* **Problems to work on**
#1 In the passage about Dr. Umar and special education, how did the writer feel when trying to maneuver through the special education system?
#2 Please continue the passage about Dr. Umar and special education from the point where it stops.

* **Exercise text**
....

I can’t say with certainty that Dr. Umar was the catalyst in my son’s situation and I can’t say that every parent who follows his directives will have the same outcome. But I know that I’m not alone in the fact that I felt alone and hopeless when trying to maneuver through the special education system. Could I possibly have stumbled on all of this information on my own, I’m sure there’s a small probability that I could’ve. But where does one begin to search for information on something they don’t know that they don’t know? Dr. Umar is undoubtedly the wrong messenger, but in discarding him we also discard any value his message carries with it.

....

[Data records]
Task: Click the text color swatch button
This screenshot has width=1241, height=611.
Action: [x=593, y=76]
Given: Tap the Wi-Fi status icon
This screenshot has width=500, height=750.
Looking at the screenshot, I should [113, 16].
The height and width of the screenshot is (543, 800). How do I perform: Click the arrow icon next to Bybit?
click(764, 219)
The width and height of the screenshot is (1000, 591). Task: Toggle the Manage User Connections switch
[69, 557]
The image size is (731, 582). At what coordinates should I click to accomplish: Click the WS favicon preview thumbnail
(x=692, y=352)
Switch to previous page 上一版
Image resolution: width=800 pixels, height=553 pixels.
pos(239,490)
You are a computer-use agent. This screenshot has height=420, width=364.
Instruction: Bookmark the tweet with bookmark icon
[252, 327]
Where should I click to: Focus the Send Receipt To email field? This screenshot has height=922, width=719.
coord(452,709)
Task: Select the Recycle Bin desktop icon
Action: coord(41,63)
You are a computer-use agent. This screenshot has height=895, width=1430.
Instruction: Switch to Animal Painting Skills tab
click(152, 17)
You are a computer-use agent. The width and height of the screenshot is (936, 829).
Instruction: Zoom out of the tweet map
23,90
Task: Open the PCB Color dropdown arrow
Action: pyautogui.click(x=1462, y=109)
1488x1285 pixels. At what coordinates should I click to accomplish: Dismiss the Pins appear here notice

....

* **Outputs in order**
#1 Alone and hopeless.

#2
Black children, children who with the appropriate education and early intervention services, could grow to be contributing members of our community, are being discarded by the systems that our tax dollars maintain and yet who is advocating for them? I’m no fan of Dr. Umar’s, he is the epitome of the broken clock that tells the right time twice a day. I am a fan of his willingness to educate parents who feel lost and without resources, parents like myself. When our discarding of problematic Black figures creates a void in our communities, it’s our responsibility to fill those voids with positive replacements. And when other Black educators and psychologists decide to step forward, I’m certain they will be of immense value to our community. In the same way that Dr. Umar was to me and my son. Now, I won’t be nominating Umar for a Hotep Humanitarian Award any time soon, but today I give credit where it’s most certainly due.